Excuse for the lack of updates

I was on my way to work on Wednesday, flying down New Brunswick, NJ’s Easton Ave, rocking out to Dinosaur Jr’s “The Wagon” and I noticed a cluster of cars and brake lights in front of me. I was surprisingly calm when I realized that my car was not stopping, but rather sliding towards the back of an older Plymouth mini van. I saw a small opening between the van and oncoming traffic so I went for it. Since I was on ice, the turning of the wheel only caused the car to drift to the left. It was not responding the way I had planned. I braced a bit for impact and clipped the left side of the mini van’s back fender. I tore the back off instantly and my car popped up on its side. The door panel and then the wheels rode the side of the van as I continued to try to control the car as best I could.

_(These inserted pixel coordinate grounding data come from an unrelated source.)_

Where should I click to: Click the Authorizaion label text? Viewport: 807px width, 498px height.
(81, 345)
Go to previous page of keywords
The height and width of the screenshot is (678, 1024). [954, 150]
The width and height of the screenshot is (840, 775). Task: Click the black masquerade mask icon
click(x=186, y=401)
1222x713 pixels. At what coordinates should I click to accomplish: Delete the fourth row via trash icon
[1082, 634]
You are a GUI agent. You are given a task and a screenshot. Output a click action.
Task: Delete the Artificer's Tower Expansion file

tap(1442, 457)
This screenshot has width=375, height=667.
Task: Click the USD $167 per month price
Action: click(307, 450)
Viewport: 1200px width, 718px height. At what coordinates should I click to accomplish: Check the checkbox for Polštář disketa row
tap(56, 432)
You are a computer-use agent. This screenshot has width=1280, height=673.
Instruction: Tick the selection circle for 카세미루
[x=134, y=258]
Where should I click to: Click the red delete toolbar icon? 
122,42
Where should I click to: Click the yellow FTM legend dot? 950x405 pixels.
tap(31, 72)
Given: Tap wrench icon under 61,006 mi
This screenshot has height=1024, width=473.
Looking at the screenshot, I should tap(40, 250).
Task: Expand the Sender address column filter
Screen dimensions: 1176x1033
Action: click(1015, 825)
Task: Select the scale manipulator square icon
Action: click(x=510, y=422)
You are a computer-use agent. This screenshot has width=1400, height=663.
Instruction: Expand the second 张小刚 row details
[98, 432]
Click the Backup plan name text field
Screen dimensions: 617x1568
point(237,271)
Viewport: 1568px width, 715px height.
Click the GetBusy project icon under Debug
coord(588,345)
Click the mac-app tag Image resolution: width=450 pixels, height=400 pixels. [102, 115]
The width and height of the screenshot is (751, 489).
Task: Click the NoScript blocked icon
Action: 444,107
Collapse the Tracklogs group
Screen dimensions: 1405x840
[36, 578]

I had my friend’s Fender Deville guitar amplifier in the back seat. I heard it hit the ceiling and wondered if it was going to make its way to the back of my head. As I craned my neck sideways to try to see what was going on over the dashboard, I realized that I was up on my side and headed into oncoming traffic. I was still calm, almost self-congratulatory, in that I was proud of myself for handling the incident the way I had thus far. Then, from a sideways view, I saw a car speeding right for a head on collision. At that moment about twenty things went through my head and I actually said out loud: “Man, this is such a lame way to go”. My thoughts also sped about how disappointed I was that I managed to safely guide my car this far without killing myself or anyone else and now it’s not even up to me. The steering wheel does nothing when your wheels are in the air. I also laughed for a moment, thinking of the irony of dying to a Dinosaur Jr. song. Then I thought for the next split second or so: “please don’t flip, please don’t flip” and somehow the oncoming cars all avoided me. I slammed back down onto all four wheels and spun out into the oncoming lane of traffic. The cars that caused the accident all took off except for the guy I hit. “Dude, I saw the bottom of your car go by”. He said.

I had to turn the “The Wagon” down to hear the rest.